Four cruise ships will dock at JAXPORT and remain at the port during the cruise industry’s voluntary suspension of US cruise operations due to coronavirus, the Jacksonville Port Authority said.
On Friday, the Cruise Lines International Association (CLIA) said its ocean-going cruise lines will be voluntarily and temporarily suspending cruise ship operations from and to US ports of call for 30 days while the authorities are addressing the pandemic.
One of the four cruise ships is Carnival Ecstasy, which is regularly homeported in Jacksonville and is already in port.
The additional three ships — Norwegian Sky, Norwegian Pearl and Norwegian Gem — are not regularly homeported at JAXPORT. They will arrive in Jacksonville with only crew members on board and then lay idle due to berth capacity constraints at PortMiami, where all three vessels are regularly homeported.
As informed, the crew will remain on the vessels while the ships are in Jacksonville unless an exception is deemed necessary by U.S. Customs and Border Protection (CBP).

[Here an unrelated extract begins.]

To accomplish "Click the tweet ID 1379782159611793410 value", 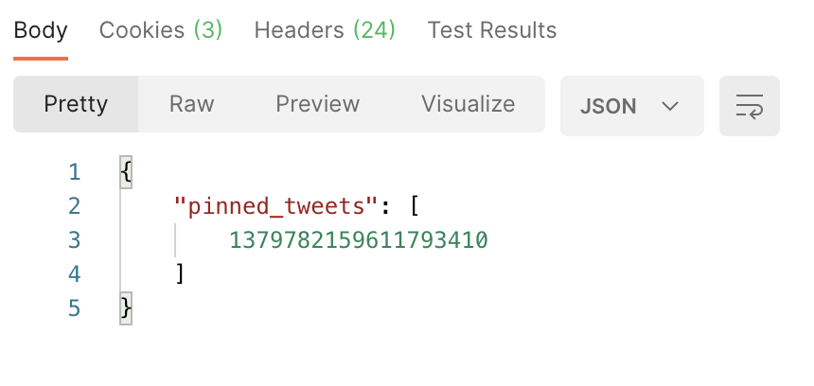I will 359,240.
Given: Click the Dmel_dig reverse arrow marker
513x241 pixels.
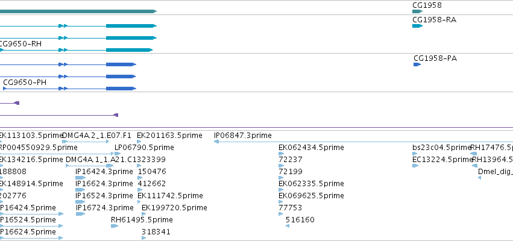Looking at the screenshot, I should click(x=480, y=178).
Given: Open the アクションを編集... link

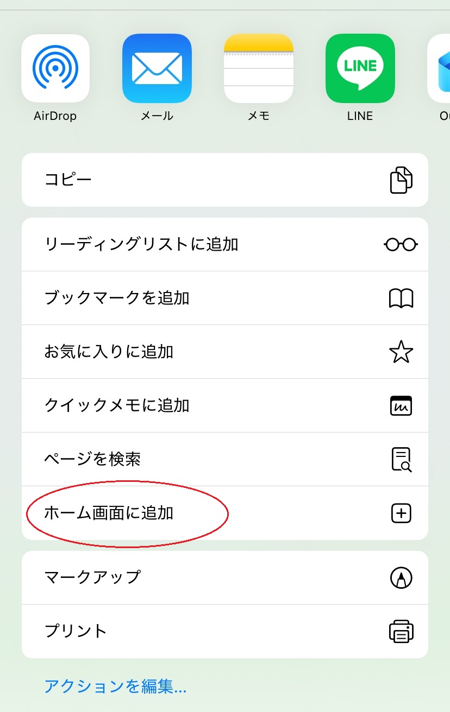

Carnival Ecstasy arrived at JAXPORT on March 13. Following passenger debarkation, the vessel and its crew will remain docked at the ship’s regular location at the JAXPORT Cruise Terminal.
Norwegian Cruise Line’s Norwegian Sky arrived at JAXPORT’s Talleyrand Marine Terminal during the weekend, and Norwegian Pearl is scheduled to dock at the port’s Dames Point Marine Terminal later this week.
An additional vessel, Norwegian Gem, will dock at JAXPORT’s Blount Island Marine Terminal. The arrival date for that vessel is still being determined.
The vessels and their crew must be cleared by the U.S. Coast Guard and CBP upon their arrivals in Jacksonville, which is standard procedure, according to the port authority.
“We are committed to doing our part to support our fellow Florida ports and our partners in the cruise industry during this time,” said Eric Green, JAXPORT CEO, commented.
“We will continue to work closely with our federal, state, and local agencies to monitor the situation and adjust operations as needed.”
Idling at a port rather than at sea increases fuel efficiencies and provides easy access to necessary provisions for crew members and ships.